El mejor modo de reconocer el trabajo de un periodista es enojarse ante lo que dice y el mejor modo de no reconocerlo es ignorarlo. Es que a los periodistas nada les reconforta tanto como provocar a los lectores: para eso están. Además, las reacciones son la señal elemental de lectura y como decía un viejo profesor, ser leído es la primera obligación de todo periodista. Lo bueno es que las redes sociales son una oportunidad magnífica para el feedback. Diarios antiguos, como El Territorio, han pasado decenas de años con casi nula retroalimentación de sus lectores: corrían tiempos en los que lo que decía el diario parecía sagrado porque no había modo de corregirlo, porque era muy difícil conocer los errores cometidos en los acontecimientos informados y porque no se interactuaba con opiniones contrarias. Felizmente el periodismo se ha vuelto mucho más cercano al diálogo con las audiencias que al monólogo que lo caracterizó durante siglos.

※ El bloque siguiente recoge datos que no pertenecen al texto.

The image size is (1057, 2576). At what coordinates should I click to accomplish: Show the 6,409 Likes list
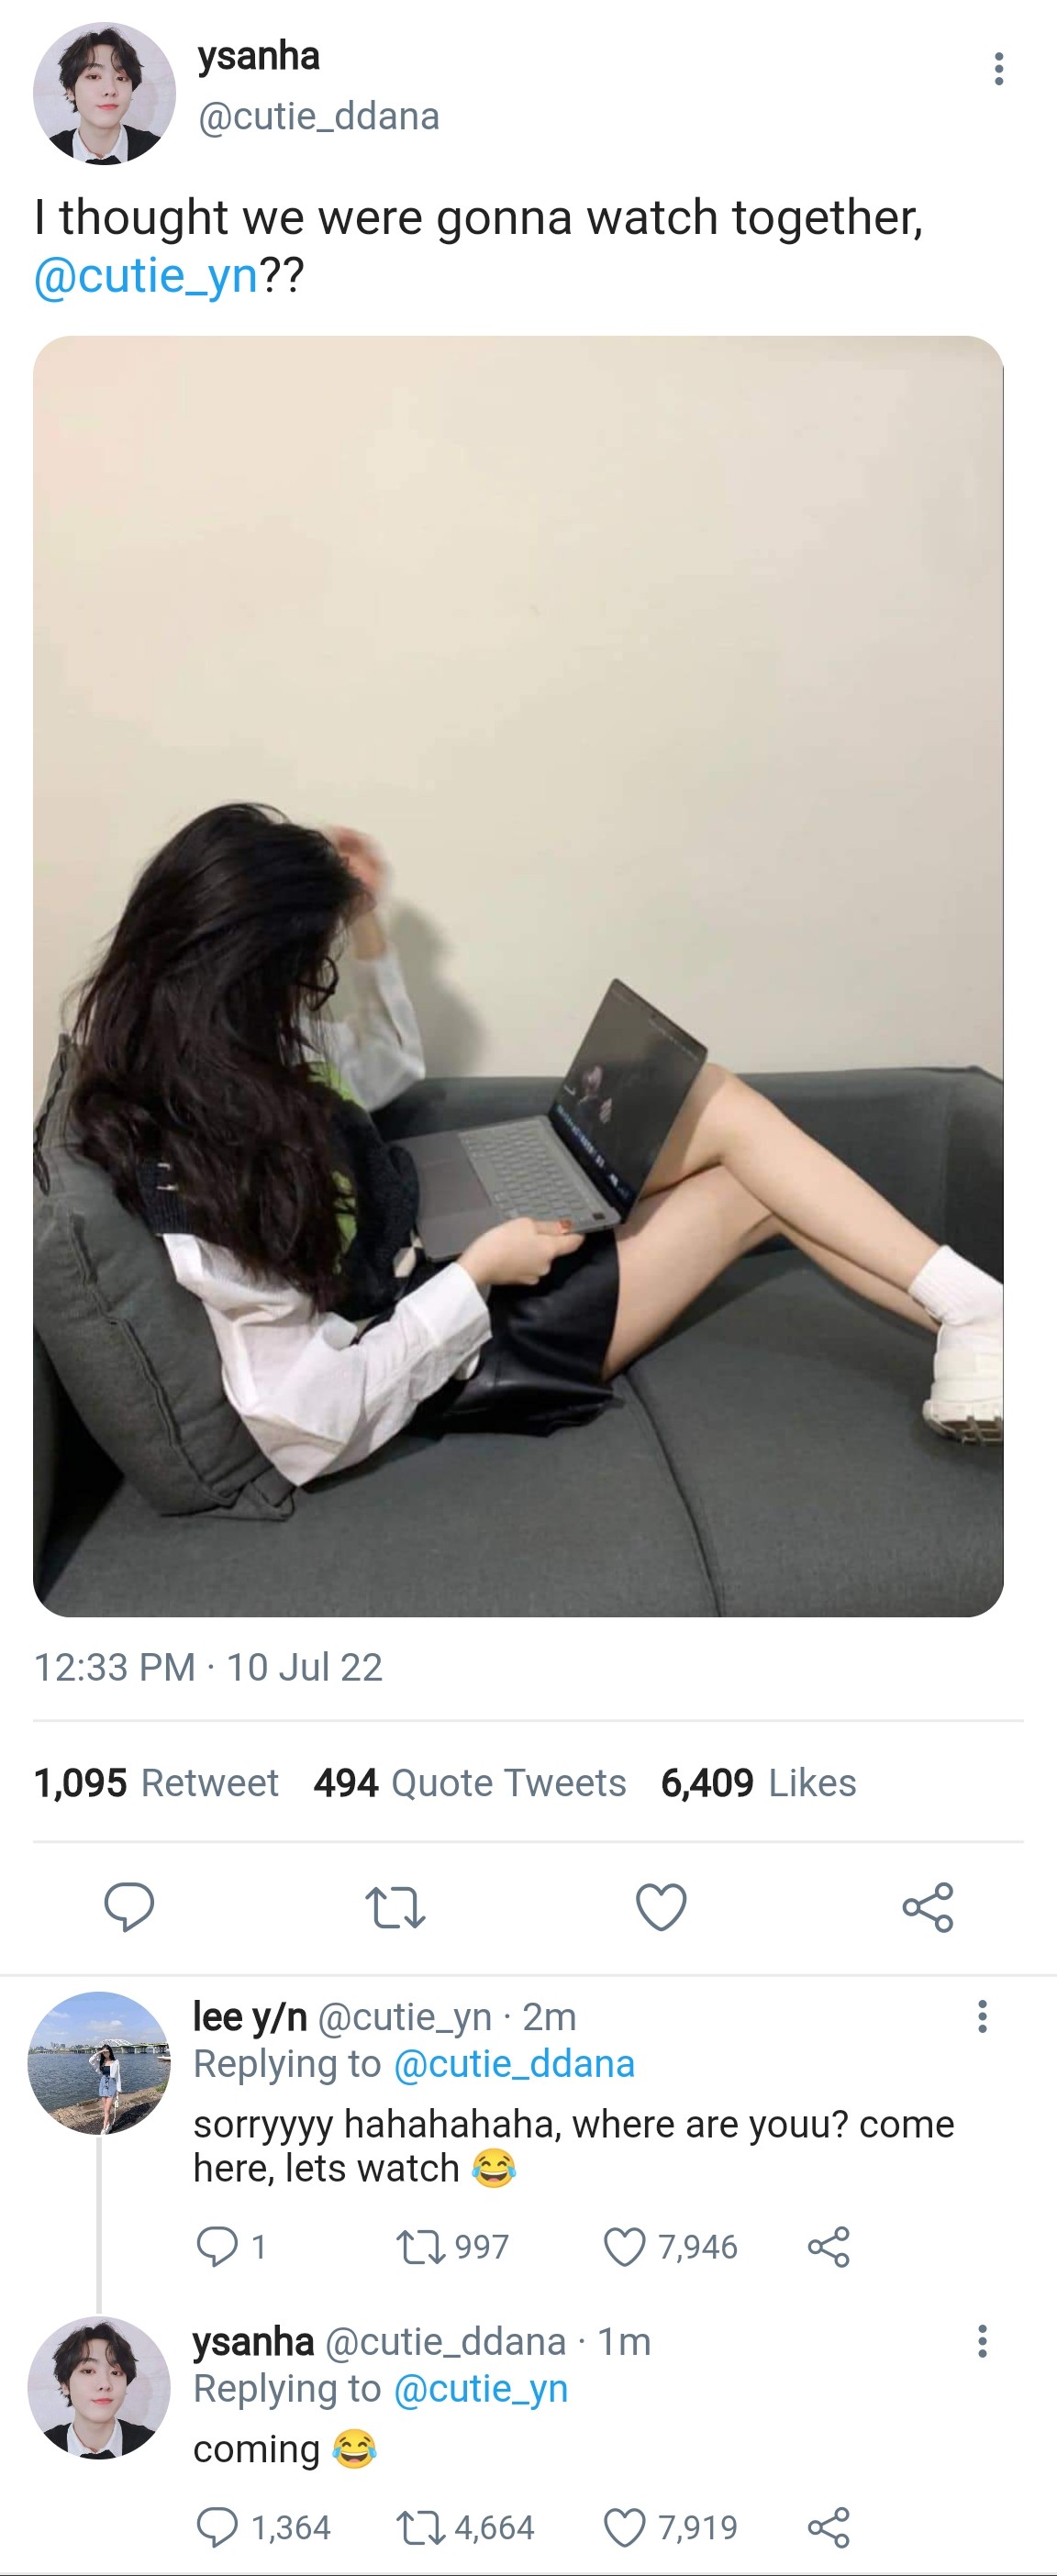click(x=759, y=1782)
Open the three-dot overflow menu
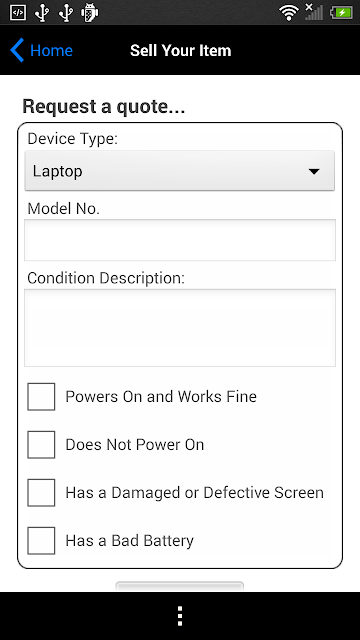 click(x=180, y=616)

Cuando conté 273 comentarios a la columna del domingo pasado, dejé de contestarlos (habré llegado a contestar unos 50). Ese artículo resaltaba, una vez más, la desproporción del tiempo dedicado a la estudiantina durante cada año lectivo y me serví para eso del silencio de este septiembre, igual al del año pasado: un regalo impensado que vino con la pandemia y que me parecía que valía la pena capitalizar. No estoy de acuerdo en general con las pérdidas de tiempo y tampoco con la idea de elegir reinas y reyes, por considerarlo una cosificación de las personas, que no tienen ni culpa ni mérito de ser lindos o feos. Había algunos comentarios a favor, pero la inmensa mayoría eran en contra y creo que de ellos fueron solo cuatro los que no argumentaron con un insulto al autor de la nota. Paciencia paisano, que algo estarán queriendo decir...

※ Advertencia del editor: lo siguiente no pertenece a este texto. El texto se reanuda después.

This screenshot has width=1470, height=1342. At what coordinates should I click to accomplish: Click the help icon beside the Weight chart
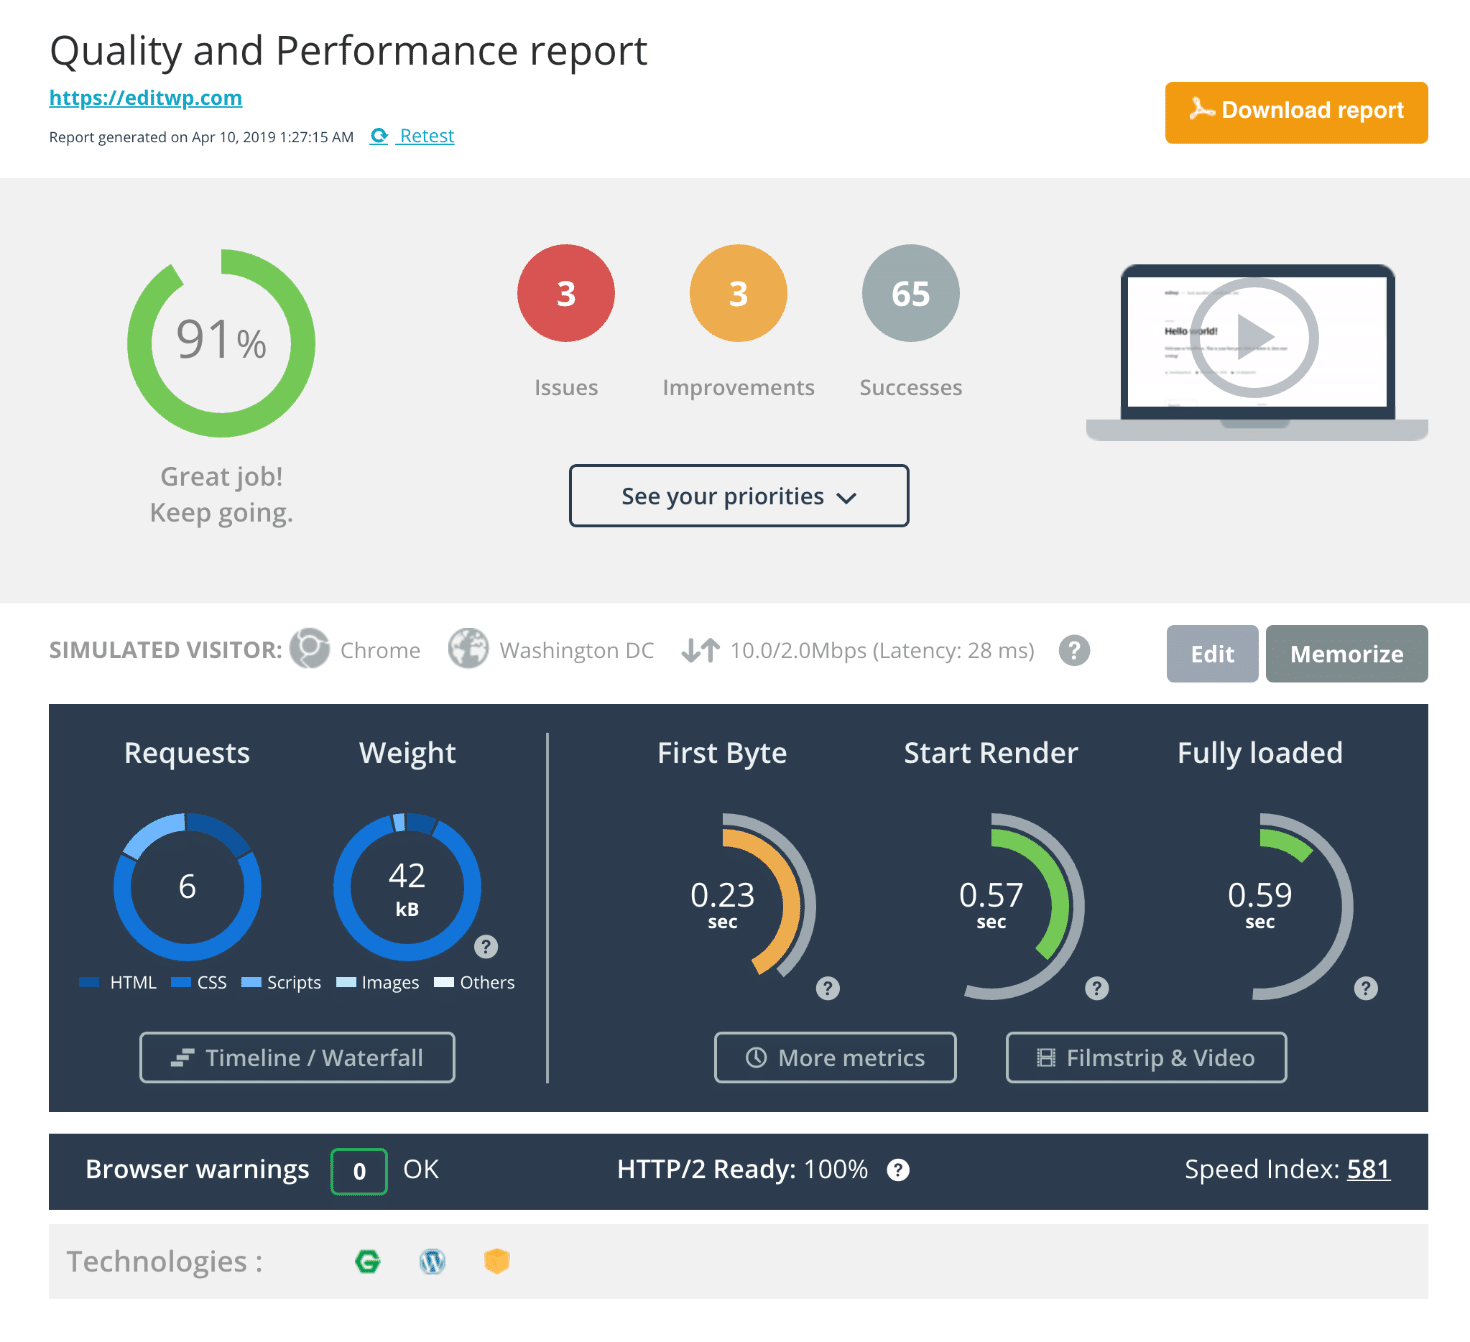pyautogui.click(x=486, y=945)
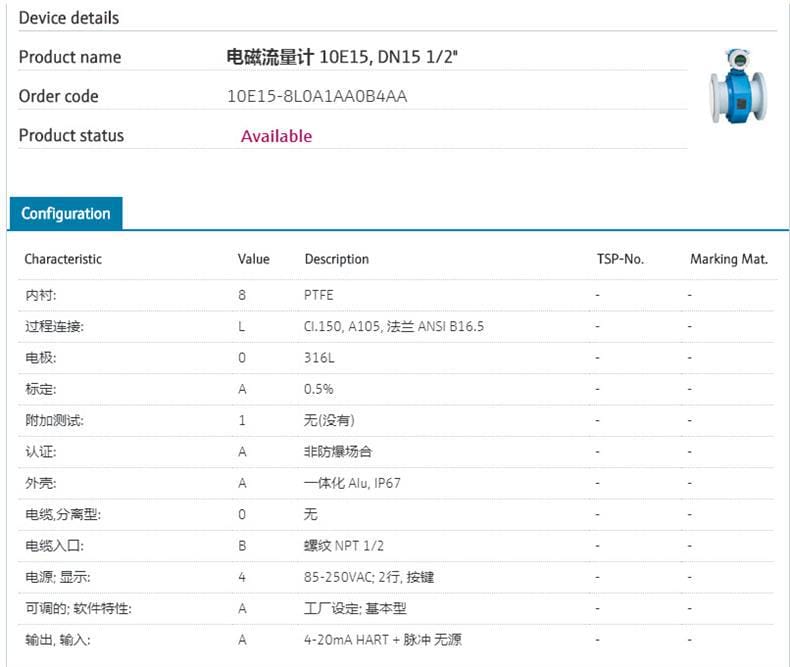Click the Product status label
The width and height of the screenshot is (790, 667).
(71, 136)
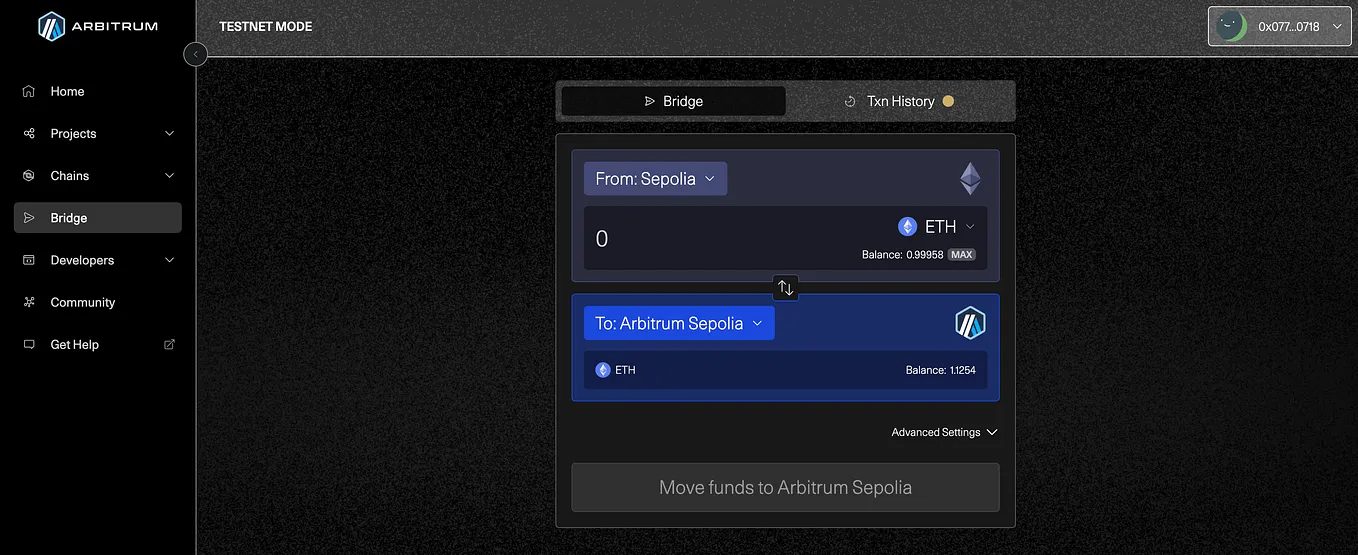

Digo insultos porque considero un insulto mandar a cualquiera a una isla desierta, que para el caso es lo mismo que que desearle las delicias de un campo de concentración; o sostener que el que piensa distinto es un amargado; o pretender callar al interlocutor a los gritos, con mayúsculas; o afirmar gratuitamente que quien opinó algo debió tener una adolescencia infeliz; o expresar xenofobia argumentando que el que opina carece de derechos por no ser natural de Posadas; o suponer que el paso del tiempo –ser mayor– es suficiente para discriminar a las personas... Muchos de esos insultos, proferidos con nombre y apellido, son suficientes para que el Inadi actúe de oficio, pero ya se sabe que en tiempos de pensamiento obligatorio el Inadi prefiere perseguir a los que piensan distinto en cambio de evitar la discriminación. Esos comentarios ocuparon argumentos ad hominem: a la persona y no a las ideas de la persona. Como si para descalificar el pensamiento ajeno bastara decir que quien lo expresa es un burro, un viejo, un amargado, un extranjero, un improvisado o un idiota.

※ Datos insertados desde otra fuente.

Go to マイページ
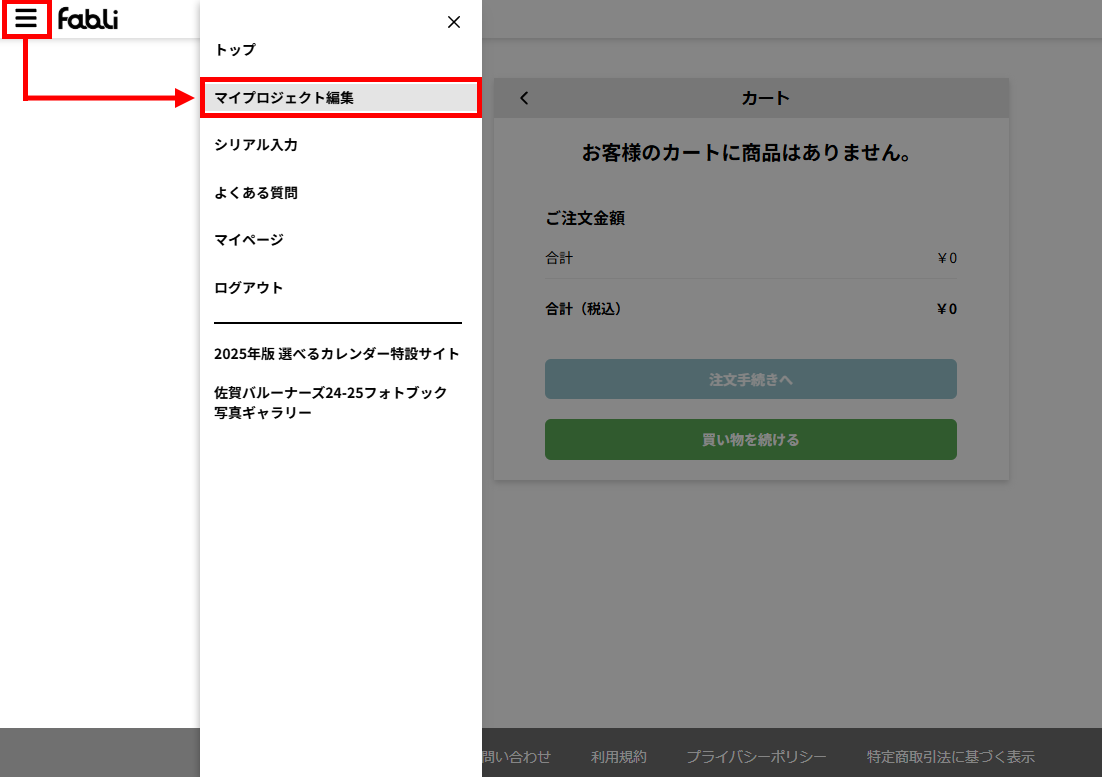[x=249, y=240]
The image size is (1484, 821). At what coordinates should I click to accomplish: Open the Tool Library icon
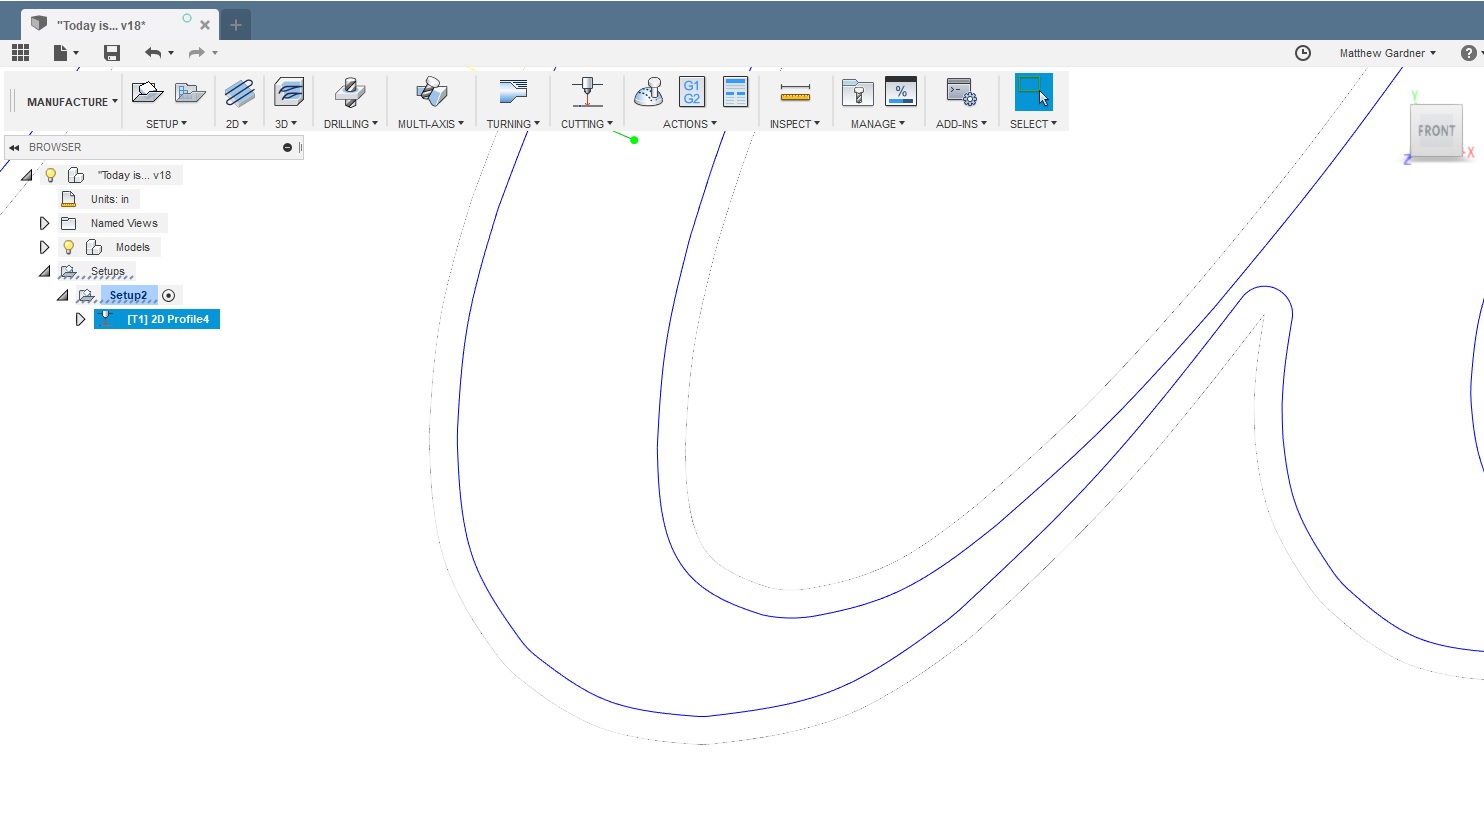[857, 93]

Insultar al que opina lo contrario nunca es el modo de rebatirlo. Es más que evidente que las opiniones se retrucan con otras opiniones y que, a pesar de ser mayoría o minoría –cosa imposible porque hay tantas opiniones como personas– pueden discutirse las ideas ajenas, pero siempre respetando al que las sostiene. Si las mayorías no respetan la opinión de las minorías caemos en la dictadura del pensamiento y si son las minorías las que imponen su opinión, entonces es tiranía lisa y llana. Y si seguimos así, terminaremos matándonos a machetazos; es el método que la humanidad ha usado unas cuantas veces para terminar con las ideas ajenas.
Confieso que me asustó esa violencia verbal, no por su dirección hacia mi propia opinión –ya dije que lo tengo como un halago– sino por lo que significa como argumento del debate público de las ideas en un país necesitado con urgencia del encuentro de todos los argentinos. Pero ese encuentro jamás debe consistir en la imposición de una opinión, por mayoritaria que sea, sino en convivir todos en un país libre, en el que pensar distinto no sea una debilidad sino una fortaleza.